#### EXERCISE PROMPT
How many lines in the records below contain the word "slide", matching case exactly? Reply with the number alone.

[START]

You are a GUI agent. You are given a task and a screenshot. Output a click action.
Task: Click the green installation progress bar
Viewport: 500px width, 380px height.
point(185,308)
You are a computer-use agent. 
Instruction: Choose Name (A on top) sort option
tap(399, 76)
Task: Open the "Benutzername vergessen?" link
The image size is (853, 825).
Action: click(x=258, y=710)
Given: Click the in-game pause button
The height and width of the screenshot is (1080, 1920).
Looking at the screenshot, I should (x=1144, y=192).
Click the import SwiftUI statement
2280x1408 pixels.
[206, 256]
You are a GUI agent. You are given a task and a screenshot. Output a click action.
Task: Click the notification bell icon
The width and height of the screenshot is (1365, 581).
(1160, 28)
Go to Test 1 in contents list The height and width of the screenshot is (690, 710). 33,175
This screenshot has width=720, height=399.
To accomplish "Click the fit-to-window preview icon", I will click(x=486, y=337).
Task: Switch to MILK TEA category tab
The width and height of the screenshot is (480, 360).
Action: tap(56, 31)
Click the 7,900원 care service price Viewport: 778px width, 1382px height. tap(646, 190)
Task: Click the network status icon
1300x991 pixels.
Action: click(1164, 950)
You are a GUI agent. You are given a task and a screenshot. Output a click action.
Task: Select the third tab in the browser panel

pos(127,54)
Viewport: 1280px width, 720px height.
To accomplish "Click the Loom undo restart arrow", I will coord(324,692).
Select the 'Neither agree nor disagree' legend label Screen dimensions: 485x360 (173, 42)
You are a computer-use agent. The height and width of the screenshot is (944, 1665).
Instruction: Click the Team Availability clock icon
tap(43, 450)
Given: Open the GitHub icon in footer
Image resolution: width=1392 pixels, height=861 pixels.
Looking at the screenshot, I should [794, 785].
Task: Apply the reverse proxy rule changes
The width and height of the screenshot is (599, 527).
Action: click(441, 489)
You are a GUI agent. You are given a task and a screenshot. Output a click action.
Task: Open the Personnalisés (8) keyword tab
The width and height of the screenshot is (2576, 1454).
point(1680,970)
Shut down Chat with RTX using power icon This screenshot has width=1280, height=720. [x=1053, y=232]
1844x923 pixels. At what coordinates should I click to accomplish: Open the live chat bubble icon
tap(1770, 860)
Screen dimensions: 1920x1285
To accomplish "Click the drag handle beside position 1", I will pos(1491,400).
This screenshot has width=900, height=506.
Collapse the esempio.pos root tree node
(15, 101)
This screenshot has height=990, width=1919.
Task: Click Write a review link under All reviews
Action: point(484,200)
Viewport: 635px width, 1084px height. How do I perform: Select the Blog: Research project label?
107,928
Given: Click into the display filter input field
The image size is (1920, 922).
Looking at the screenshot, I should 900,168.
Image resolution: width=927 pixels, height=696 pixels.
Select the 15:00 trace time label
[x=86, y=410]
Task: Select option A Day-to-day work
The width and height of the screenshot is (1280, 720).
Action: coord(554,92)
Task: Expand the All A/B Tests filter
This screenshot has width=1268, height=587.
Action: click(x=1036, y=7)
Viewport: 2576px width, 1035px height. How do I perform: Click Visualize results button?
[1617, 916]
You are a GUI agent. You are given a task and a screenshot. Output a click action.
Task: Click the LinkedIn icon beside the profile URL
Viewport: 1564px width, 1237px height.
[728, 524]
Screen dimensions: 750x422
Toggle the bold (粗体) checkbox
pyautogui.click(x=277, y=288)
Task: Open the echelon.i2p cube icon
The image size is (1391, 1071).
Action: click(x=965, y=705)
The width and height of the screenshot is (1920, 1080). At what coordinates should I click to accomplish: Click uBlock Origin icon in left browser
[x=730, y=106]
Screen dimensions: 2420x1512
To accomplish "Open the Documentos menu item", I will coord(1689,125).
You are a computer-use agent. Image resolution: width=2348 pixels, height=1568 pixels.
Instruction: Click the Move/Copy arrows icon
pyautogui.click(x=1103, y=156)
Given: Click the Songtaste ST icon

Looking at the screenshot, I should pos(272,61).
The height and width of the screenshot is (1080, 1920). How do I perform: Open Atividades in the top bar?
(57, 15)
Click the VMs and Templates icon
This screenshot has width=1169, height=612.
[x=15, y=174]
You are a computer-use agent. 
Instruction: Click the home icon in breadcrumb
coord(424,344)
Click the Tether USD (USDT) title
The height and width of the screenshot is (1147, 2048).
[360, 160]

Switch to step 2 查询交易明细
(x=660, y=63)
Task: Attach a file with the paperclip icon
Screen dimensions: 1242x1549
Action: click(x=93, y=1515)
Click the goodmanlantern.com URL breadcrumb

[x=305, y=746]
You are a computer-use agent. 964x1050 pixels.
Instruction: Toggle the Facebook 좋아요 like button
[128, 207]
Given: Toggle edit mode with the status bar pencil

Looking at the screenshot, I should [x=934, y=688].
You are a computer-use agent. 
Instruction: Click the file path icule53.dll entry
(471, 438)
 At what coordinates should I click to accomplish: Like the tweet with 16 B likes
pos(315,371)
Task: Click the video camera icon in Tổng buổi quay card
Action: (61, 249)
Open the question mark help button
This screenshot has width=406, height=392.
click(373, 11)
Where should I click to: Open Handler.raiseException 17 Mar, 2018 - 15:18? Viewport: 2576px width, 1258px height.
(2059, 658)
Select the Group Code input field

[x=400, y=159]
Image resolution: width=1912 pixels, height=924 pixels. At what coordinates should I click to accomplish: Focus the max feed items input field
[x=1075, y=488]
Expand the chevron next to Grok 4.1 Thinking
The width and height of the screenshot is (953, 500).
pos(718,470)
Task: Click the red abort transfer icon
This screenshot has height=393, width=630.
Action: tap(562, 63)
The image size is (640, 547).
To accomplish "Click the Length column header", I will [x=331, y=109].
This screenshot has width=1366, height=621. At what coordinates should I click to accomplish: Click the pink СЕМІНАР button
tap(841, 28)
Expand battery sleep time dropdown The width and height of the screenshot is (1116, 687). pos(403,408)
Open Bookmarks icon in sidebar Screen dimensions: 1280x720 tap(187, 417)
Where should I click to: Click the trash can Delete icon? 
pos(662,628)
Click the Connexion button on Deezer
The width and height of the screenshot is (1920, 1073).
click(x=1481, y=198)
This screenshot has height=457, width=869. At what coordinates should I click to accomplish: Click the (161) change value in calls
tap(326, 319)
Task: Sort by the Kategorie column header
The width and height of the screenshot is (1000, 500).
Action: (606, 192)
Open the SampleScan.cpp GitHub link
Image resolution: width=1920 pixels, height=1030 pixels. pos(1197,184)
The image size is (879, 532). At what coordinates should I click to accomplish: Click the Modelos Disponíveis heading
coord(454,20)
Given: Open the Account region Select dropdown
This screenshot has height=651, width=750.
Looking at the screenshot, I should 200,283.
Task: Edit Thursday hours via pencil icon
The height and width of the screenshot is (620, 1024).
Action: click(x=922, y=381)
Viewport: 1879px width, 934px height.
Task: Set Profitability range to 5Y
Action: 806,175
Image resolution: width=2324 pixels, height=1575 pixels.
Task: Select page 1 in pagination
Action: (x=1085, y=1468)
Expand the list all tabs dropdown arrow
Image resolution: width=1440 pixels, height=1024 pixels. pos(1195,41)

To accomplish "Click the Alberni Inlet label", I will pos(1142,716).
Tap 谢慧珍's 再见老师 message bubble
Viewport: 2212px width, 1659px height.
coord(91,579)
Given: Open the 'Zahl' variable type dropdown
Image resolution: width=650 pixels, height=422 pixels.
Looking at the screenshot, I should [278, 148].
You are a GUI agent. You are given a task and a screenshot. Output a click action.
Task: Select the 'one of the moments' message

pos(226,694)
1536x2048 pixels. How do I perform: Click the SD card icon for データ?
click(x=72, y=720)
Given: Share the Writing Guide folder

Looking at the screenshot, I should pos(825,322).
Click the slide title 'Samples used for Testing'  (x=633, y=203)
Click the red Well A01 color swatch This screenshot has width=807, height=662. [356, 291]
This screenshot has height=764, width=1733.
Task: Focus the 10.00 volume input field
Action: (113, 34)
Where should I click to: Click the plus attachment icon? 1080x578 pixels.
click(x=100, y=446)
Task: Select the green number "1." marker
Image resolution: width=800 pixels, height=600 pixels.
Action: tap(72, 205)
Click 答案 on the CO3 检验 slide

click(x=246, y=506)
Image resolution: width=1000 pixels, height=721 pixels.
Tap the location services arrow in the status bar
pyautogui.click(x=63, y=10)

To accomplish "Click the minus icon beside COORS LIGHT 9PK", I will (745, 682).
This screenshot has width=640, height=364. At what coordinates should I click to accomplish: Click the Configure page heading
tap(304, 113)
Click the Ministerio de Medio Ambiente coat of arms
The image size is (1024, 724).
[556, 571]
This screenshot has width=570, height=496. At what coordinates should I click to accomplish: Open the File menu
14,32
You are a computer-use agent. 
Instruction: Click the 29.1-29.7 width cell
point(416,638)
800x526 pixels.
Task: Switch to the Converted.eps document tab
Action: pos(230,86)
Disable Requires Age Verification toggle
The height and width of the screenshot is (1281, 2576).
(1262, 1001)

[END]

#### COMPLETE ANSWER
2